→ Available records:
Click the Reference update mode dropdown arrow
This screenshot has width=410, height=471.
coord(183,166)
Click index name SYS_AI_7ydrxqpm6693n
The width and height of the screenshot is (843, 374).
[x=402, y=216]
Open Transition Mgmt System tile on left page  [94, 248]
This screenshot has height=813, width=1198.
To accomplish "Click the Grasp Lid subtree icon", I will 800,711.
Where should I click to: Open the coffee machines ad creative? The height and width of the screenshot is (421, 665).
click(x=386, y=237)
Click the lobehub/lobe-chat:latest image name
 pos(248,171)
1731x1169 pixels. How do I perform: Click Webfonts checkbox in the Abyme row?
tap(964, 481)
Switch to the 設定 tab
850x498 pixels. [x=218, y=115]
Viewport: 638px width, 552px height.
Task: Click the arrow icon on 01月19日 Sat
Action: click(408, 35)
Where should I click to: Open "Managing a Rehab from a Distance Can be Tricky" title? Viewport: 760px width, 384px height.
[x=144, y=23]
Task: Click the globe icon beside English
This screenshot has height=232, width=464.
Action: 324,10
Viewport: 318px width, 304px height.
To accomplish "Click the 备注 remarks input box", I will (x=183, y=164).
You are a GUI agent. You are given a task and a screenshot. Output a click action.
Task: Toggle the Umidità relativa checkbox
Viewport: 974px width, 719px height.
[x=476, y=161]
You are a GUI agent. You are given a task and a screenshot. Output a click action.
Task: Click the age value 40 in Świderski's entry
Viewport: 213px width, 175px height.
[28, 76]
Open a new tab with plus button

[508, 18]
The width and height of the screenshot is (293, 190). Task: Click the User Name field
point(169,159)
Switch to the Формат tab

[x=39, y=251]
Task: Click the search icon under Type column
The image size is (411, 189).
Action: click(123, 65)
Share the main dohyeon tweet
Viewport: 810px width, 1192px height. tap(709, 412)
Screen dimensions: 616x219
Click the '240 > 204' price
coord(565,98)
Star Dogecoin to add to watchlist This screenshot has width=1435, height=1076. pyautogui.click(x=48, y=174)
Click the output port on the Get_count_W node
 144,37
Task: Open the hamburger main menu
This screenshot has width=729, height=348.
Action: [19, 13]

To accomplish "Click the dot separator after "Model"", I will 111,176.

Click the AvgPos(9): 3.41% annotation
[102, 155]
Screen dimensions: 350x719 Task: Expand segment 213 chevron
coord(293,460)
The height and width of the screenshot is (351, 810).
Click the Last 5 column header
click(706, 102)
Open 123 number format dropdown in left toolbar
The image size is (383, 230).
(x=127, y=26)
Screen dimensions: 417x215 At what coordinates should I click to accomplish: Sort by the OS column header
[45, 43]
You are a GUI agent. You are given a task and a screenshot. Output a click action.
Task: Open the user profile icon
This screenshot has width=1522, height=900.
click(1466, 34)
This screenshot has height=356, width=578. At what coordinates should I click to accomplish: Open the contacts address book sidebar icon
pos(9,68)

→ Exercise instructions: Word for word, copy the line containing "Task: Open the user profile icon" and each line after it to the end of the records, and nothing besides.

→ Expected output:
Task: Open the user profile icon
This screenshot has width=1522, height=900.
click(1466, 34)
This screenshot has height=356, width=578. At what coordinates should I click to accomplish: Open the contacts address book sidebar icon
pos(9,68)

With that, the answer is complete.